CN113637605B - 一种解淀粉芽孢杆菌及其在制备1-脱氧野尻霉素中的应用 - Google Patents

Abstract

本发明公开了一种解淀粉芽孢杆菌(Bacillus amyloliquefaciens)HDCC00252，保藏编号为CGMCC No.22781；同时公开了通过发酵培养解淀粉芽孢杆菌(Bacillus amyloliquefaciens)HDCC00252生产1‑脱氧野尻霉素的方法，效价可达到在5.31g/L以上，且发酵周期短，有利于实现工业化生产。

Description

一种解淀粉芽孢杆菌及其在制备1-脱氧野尻霉素中的应用

技术领域

本发明属于工业生物技术领域，具体涉及一株能够生产1-脱氧野尻霉素的解淀粉芽孢杆菌，以及利用该菌种发酵生产1-脱氧野尻霉素的方法及应用。

背景技术

1-脱氧野尻霉素(1-Deoxynojirimycin,DNJ)是一种哌啶生物碱，化学名称为3,4,5-三羟基-2-羟甲基四氢吡啶，是一种存在于植物、微生物及蚕体中的天然糖类似物，自然界以桑树中含量最高，为强效的糖代谢酶抑制剂(比如α－葡萄糖苷酶、己糖激酶、葡萄糖醛酸酶和糖原磷酸酶等)，可显著延缓多糖的降解过程，降低餐后血糖的峰值，稳定空腹血糖。并且，还有减肥及增加胰岛敏感性、抗病毒、抗肿瘤转移等作用，在医药和保健品有广泛的应用。此外，DNJ也可用于食品领域，以桑叶为原料的食品，作为功能性降糖的产品在日本等东亚国家已经允许在市场上销售，显示出DNJ在保健食品领域的广阔前景。

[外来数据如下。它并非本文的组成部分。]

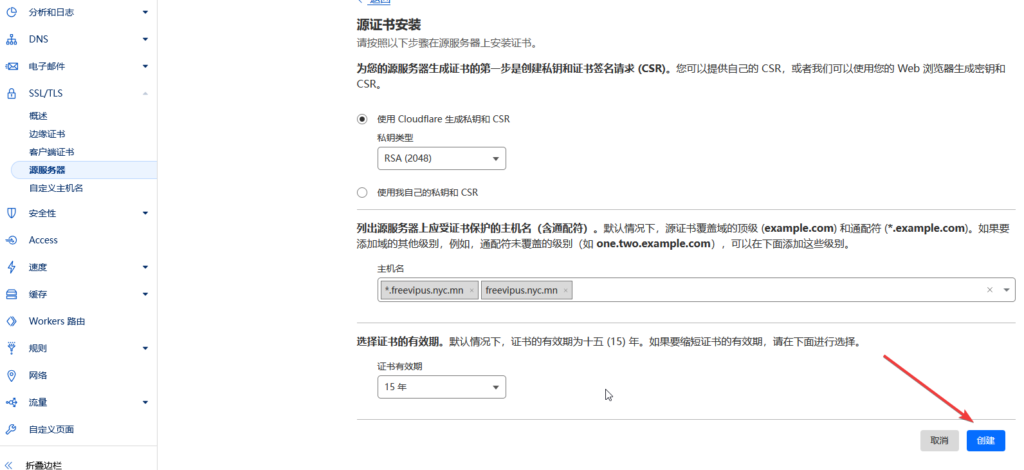The image size is (1024, 470).
Task: Open the RSA (2048) key type dropdown
Action: (441, 159)
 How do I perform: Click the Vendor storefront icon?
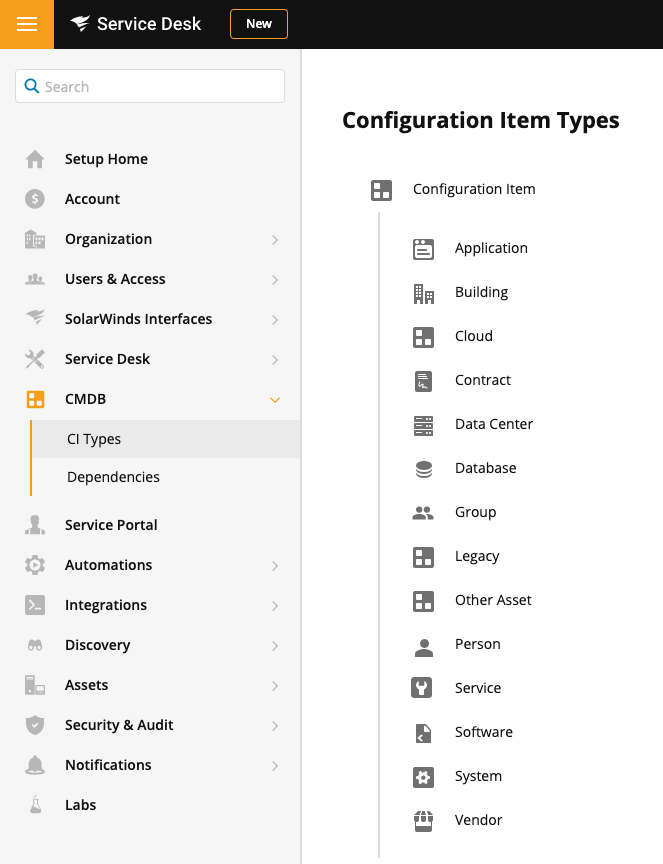point(423,820)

目前，医药上所用的DNJ基本上都是从桑叶提取的，一方面天然产物中DNJ含量较低，另一方面，DNJ的分离纯化较为复杂，再加上提取过程中的损失，产量很低。而人工DNJ合成难度较大，成本高，不适于大规模的生产。目前，国内外报道可以产生DNJ的微生物有淡紫色链霉菌(Streptomyces lavendulae)、紫红曲霉(Monascus purpureus)、枯草芽孢杆菌(Bacillus subtilis)、大肠杆菌(Escherichia coli)、解淀粉芽孢杆菌(Bacillusamyloliquefaciens)。其中，Yohji Ezure 等人(1985)突变获得淡紫色链霉菌DNJ产量最高，可以达到4～5g/L，但是该菌种为丝状菌，发酵过程动力消耗大，发酵周期长。CN105296565A公开了使用枯草芽孢杆菌固态发酵得到DNJ纯度较低。顾澄琛(2016)报道的紫红曲霉DNJ的发酵水平为0.0279g/L。 KR1020190041680报道的大肠杆菌DNJ的发酵水平为0.264g/L。Kenji Yamagishi等人(2016)以及CN201810125101.X报道了一株产DNJ的解淀粉芽孢杆菌，其水平约为1.1g/L。综上，现有技术所报道的可以产1-脱氧野尻霉素的微生物，其普遍存在1-脱氧野尻霉素产量低、发酵时间长等缺点。因此，筛选高产1-脱氧野尻霉素的菌株具有重要意义。

发明内容

为解决现有技术存在的不足，本发明的目的之一在于提供了一株高产1-脱氧野尻霉素的解淀粉芽孢杆菌(Bacillus amyloliquefaciens) HDCC00252，保藏于中国微生物菌种保藏管理委员会普通微生物中心(CGMCC)，保藏单位地址：北京市朝阳区北辰西路1号院3号，保藏编号为CGMCC No.22781，保藏日期为2021 年06月25日。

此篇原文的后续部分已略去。